Work instruction »
Could each entry be returned exactly as it appears?

"""

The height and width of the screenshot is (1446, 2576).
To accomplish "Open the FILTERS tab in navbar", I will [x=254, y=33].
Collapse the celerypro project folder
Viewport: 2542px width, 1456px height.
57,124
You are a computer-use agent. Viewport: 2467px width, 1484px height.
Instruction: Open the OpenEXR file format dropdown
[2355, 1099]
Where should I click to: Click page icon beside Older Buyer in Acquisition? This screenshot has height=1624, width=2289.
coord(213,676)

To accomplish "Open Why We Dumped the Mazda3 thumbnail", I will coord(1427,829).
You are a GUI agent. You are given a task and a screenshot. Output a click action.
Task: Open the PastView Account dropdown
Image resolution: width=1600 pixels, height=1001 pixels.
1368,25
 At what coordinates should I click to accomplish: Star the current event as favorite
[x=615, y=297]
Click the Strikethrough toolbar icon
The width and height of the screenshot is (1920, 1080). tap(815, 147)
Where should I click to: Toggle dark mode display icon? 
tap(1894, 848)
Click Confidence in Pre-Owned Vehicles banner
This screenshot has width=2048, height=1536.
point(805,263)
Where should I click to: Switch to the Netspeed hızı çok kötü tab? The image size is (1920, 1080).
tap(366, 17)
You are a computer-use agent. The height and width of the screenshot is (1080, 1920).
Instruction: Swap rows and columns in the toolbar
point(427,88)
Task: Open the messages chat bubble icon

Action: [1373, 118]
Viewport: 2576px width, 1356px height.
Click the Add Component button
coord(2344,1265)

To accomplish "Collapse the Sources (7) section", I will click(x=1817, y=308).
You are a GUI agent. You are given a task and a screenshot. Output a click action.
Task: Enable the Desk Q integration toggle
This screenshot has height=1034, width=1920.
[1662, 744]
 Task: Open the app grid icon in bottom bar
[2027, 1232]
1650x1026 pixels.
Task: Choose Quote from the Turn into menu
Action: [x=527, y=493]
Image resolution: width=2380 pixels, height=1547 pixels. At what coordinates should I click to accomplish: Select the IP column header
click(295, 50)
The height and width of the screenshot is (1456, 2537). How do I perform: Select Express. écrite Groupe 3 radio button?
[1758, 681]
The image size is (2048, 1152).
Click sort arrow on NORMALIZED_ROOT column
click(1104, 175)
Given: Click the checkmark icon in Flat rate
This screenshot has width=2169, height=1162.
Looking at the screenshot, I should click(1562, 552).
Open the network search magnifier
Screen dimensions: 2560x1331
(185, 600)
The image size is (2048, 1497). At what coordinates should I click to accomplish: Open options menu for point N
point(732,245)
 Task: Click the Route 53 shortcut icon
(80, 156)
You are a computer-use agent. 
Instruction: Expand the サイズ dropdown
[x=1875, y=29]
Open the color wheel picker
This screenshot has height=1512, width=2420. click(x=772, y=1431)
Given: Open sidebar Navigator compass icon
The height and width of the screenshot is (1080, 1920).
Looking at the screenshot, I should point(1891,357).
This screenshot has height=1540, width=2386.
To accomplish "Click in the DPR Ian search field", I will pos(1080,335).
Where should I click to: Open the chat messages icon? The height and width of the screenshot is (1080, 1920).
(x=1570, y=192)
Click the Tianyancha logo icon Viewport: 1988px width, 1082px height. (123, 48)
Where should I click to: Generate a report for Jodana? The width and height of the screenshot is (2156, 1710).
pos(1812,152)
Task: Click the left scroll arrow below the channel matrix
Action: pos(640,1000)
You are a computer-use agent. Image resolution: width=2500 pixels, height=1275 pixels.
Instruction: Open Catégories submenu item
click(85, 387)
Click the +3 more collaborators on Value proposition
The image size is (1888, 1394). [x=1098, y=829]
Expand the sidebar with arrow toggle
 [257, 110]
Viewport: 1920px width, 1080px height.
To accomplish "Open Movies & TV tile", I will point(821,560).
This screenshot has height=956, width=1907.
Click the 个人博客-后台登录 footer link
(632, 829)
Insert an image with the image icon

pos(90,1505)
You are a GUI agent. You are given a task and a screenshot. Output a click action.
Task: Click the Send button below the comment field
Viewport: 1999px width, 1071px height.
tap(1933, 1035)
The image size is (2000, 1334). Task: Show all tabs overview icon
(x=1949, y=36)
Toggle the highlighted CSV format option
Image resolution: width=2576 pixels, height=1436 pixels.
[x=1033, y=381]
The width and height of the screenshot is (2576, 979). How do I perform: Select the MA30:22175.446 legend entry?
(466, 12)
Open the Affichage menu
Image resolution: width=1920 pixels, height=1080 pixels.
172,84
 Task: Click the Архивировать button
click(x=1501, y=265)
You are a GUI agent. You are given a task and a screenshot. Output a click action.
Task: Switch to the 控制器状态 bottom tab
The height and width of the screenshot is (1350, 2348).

"""

Finished exercise »
The height and width of the screenshot is (1446, 2576).
To accomplish "Open the FILTERS tab in navbar", I will [x=254, y=33].
Collapse the celerypro project folder
Viewport: 2542px width, 1456px height.
57,124
You are a computer-use agent. Viewport: 2467px width, 1484px height.
Instruction: Open the OpenEXR file format dropdown
[2355, 1099]
Where should I click to: Click page icon beside Older Buyer in Acquisition? This screenshot has height=1624, width=2289.
coord(213,676)

To accomplish "Open Why We Dumped the Mazda3 thumbnail", I will coord(1427,829).
You are a GUI agent. You are given a task and a screenshot. Output a click action.
Task: Open the PastView Account dropdown
Image resolution: width=1600 pixels, height=1001 pixels.
1368,25
 At what coordinates should I click to accomplish: Star the current event as favorite
[x=615, y=297]
Click the Strikethrough toolbar icon
The width and height of the screenshot is (1920, 1080). tap(815, 147)
Where should I click to: Toggle dark mode display icon? 
tap(1894, 848)
Click Confidence in Pre-Owned Vehicles banner
This screenshot has width=2048, height=1536.
point(805,263)
Where should I click to: Switch to the Netspeed hızı çok kötü tab? The image size is (1920, 1080).
tap(366, 17)
You are a computer-use agent. The height and width of the screenshot is (1080, 1920).
Instruction: Swap rows and columns in the toolbar
point(427,88)
Task: Open the messages chat bubble icon

Action: [1373, 118]
Viewport: 2576px width, 1356px height.
Click the Add Component button
coord(2344,1265)

To accomplish "Collapse the Sources (7) section", I will click(x=1817, y=308).
You are a GUI agent. You are given a task and a screenshot. Output a click action.
Task: Enable the Desk Q integration toggle
This screenshot has height=1034, width=1920.
[1662, 744]
 Task: Open the app grid icon in bottom bar
[2027, 1232]
1650x1026 pixels.
Task: Choose Quote from the Turn into menu
Action: [x=527, y=493]
Image resolution: width=2380 pixels, height=1547 pixels. At what coordinates should I click to accomplish: Select the IP column header
click(295, 50)
The height and width of the screenshot is (1456, 2537). How do I perform: Select Express. écrite Groupe 3 radio button?
[1758, 681]
The image size is (2048, 1152).
Click sort arrow on NORMALIZED_ROOT column
click(1104, 175)
Given: Click the checkmark icon in Flat rate
This screenshot has width=2169, height=1162.
Looking at the screenshot, I should click(1562, 552).
Open the network search magnifier
Screen dimensions: 2560x1331
(185, 600)
The image size is (2048, 1497). At what coordinates should I click to accomplish: Open options menu for point N
point(732,245)
 Task: Click the Route 53 shortcut icon
(80, 156)
You are a computer-use agent. 
Instruction: Expand the サイズ dropdown
[x=1875, y=29]
Open the color wheel picker
This screenshot has height=1512, width=2420. click(x=772, y=1431)
Given: Open sidebar Navigator compass icon
The height and width of the screenshot is (1080, 1920).
Looking at the screenshot, I should point(1891,357).
This screenshot has height=1540, width=2386.
To accomplish "Click in the DPR Ian search field", I will pos(1080,335).
Where should I click to: Open the chat messages icon? The height and width of the screenshot is (1080, 1920).
(x=1570, y=192)
Click the Tianyancha logo icon Viewport: 1988px width, 1082px height. (123, 48)
Where should I click to: Generate a report for Jodana? The width and height of the screenshot is (2156, 1710).
pos(1812,152)
Task: Click the left scroll arrow below the channel matrix
Action: pos(640,1000)
You are a computer-use agent. Image resolution: width=2500 pixels, height=1275 pixels.
Instruction: Open Catégories submenu item
click(85, 387)
Click the +3 more collaborators on Value proposition
The image size is (1888, 1394). [x=1098, y=829]
Expand the sidebar with arrow toggle
 [257, 110]
Viewport: 1920px width, 1080px height.
To accomplish "Open Movies & TV tile", I will point(821,560).
This screenshot has height=956, width=1907.
Click the 个人博客-后台登录 footer link
(632, 829)
Insert an image with the image icon

pos(90,1505)
You are a GUI agent. You are given a task and a screenshot. Output a click action.
Task: Click the Send button below the comment field
Viewport: 1999px width, 1071px height.
tap(1933, 1035)
The image size is (2000, 1334). Task: Show all tabs overview icon
(x=1949, y=36)
Toggle the highlighted CSV format option
Image resolution: width=2576 pixels, height=1436 pixels.
[x=1033, y=381]
The width and height of the screenshot is (2576, 979). How do I perform: Select the MA30:22175.446 legend entry?
(466, 12)
Open the Affichage menu
Image resolution: width=1920 pixels, height=1080 pixels.
172,84
 Task: Click the Архивировать button
click(x=1501, y=265)
You are a GUI agent. You are given a task and a screenshot. Output a click action.
Task: Switch to the 控制器状态 bottom tab
The height and width of the screenshot is (1350, 2348).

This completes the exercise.